• [SOURCE EXTRACT]:
PUBLIC CONCERN is growing over the plans to develop the former gas works site on Bow Common Lane. These are due to be considered by the Tower Hamlets Council’s Strategic Development Committee (SDC) this week.

The planning application was considered by the SDC on 2nd December, with the Committee being asked to give outline approval to the scheme as a whole and detailed planning permission for its first phase. At that meeting, councillors asked the developer and Council officers to review the provision of family housing in the scheme.  The officers’ report tabled for the SDC on Tuesday, 19th January have introduced some additional planning conditions: it seems the mix will be addressed as future phases of the development come back to the Committee.

There SDC meeting on 2nd December also dealt with objections to the planning application which came from Tower Hamlets Cemetery Park, which is next door to the building site. The meeting was curiously respectful in the way in which it expressed its concerns.  Its request was that “further consultation is carried out with the Cemetery Park to address outstanding concerns particularly in relation to light pollution.”

• [DATA ENTRIES]:
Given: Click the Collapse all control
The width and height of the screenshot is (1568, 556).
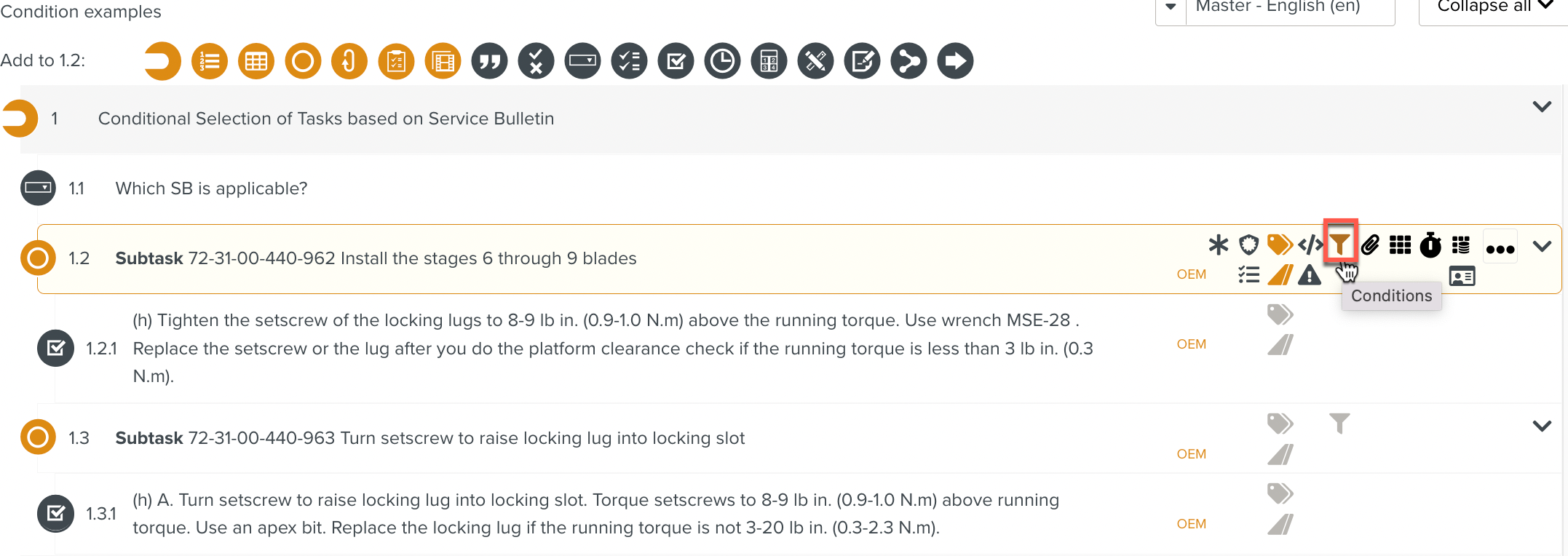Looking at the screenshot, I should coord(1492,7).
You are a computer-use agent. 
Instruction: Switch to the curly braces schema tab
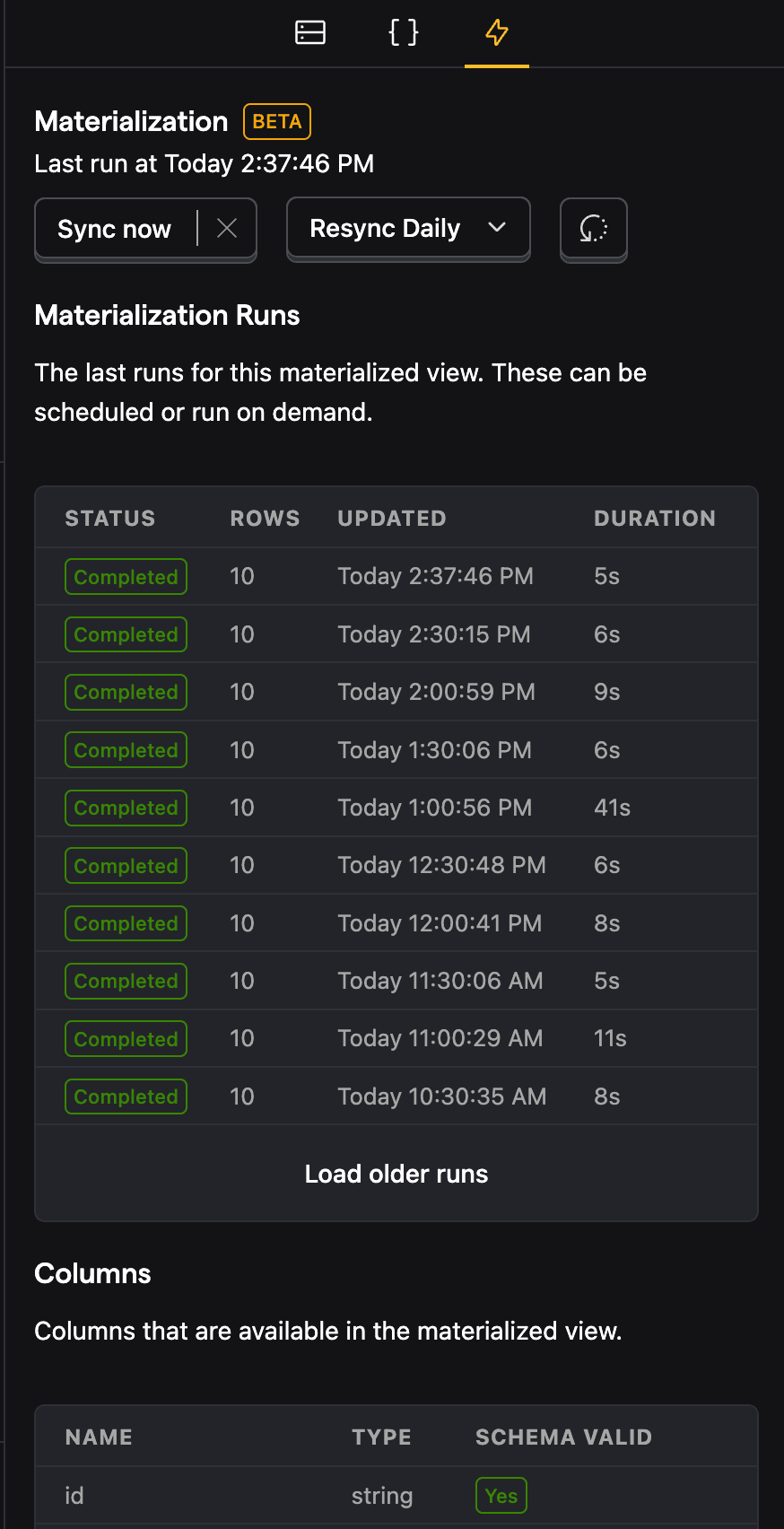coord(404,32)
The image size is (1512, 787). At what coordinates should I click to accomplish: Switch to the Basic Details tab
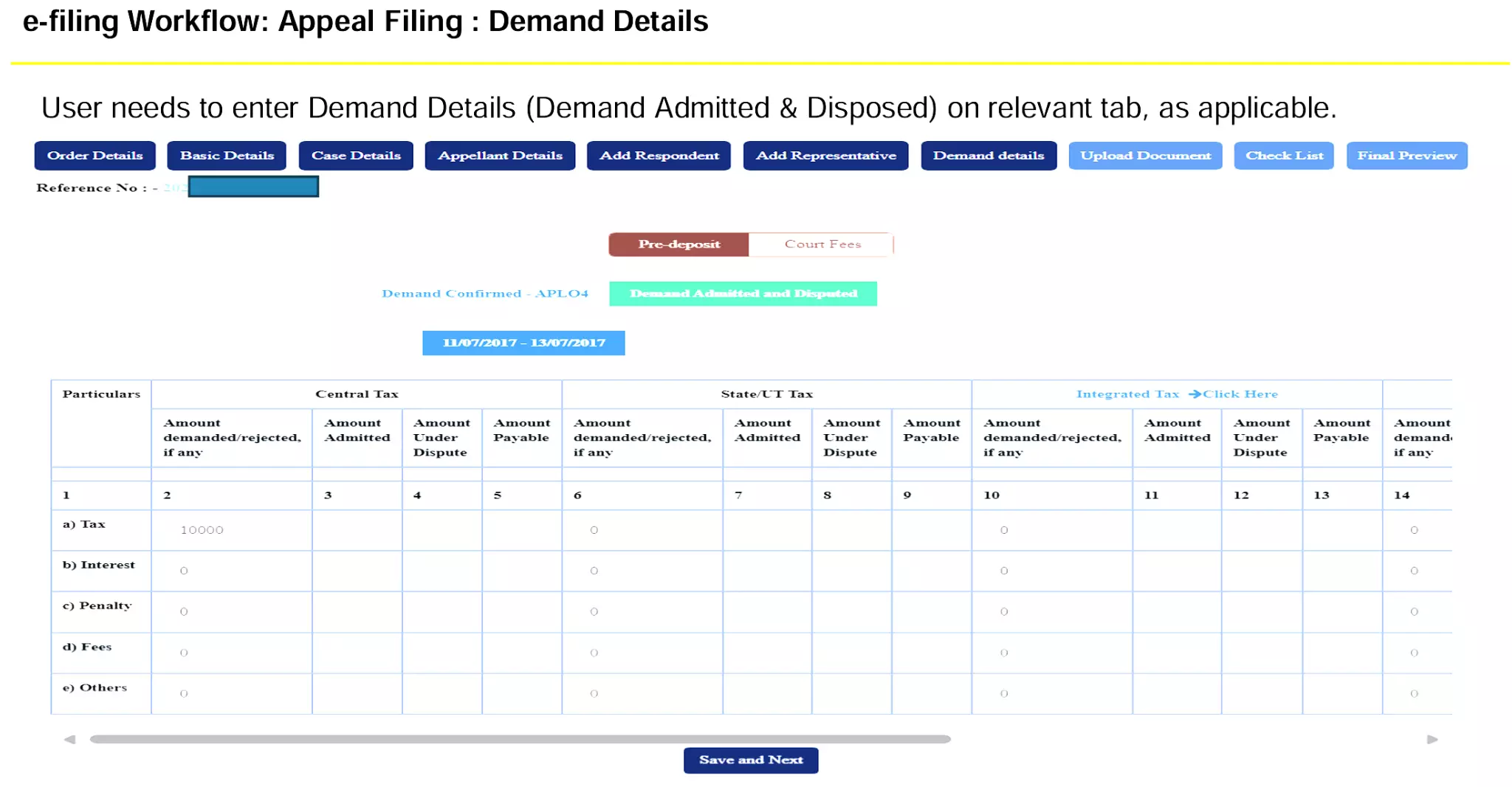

• [DIRECTIVE]: Reproduce word for word the passage of the gas works article that begins at the words "The planning application was" and stops after the words "to the Committee.".

• [THE RESULT]:
The planning application was considered by the SDC on 2nd December, with the Committee being asked to give outline approval to the scheme as a whole and detailed planning permission for its first phase. At that meeting, councillors asked the developer and Council officers to review the provision of family housing in the scheme.  The officers’ report tabled for the SDC on Tuesday, 19th January have introduced some additional planning conditions: it seems the mix will be addressed as future phases of the development come back to the Committee.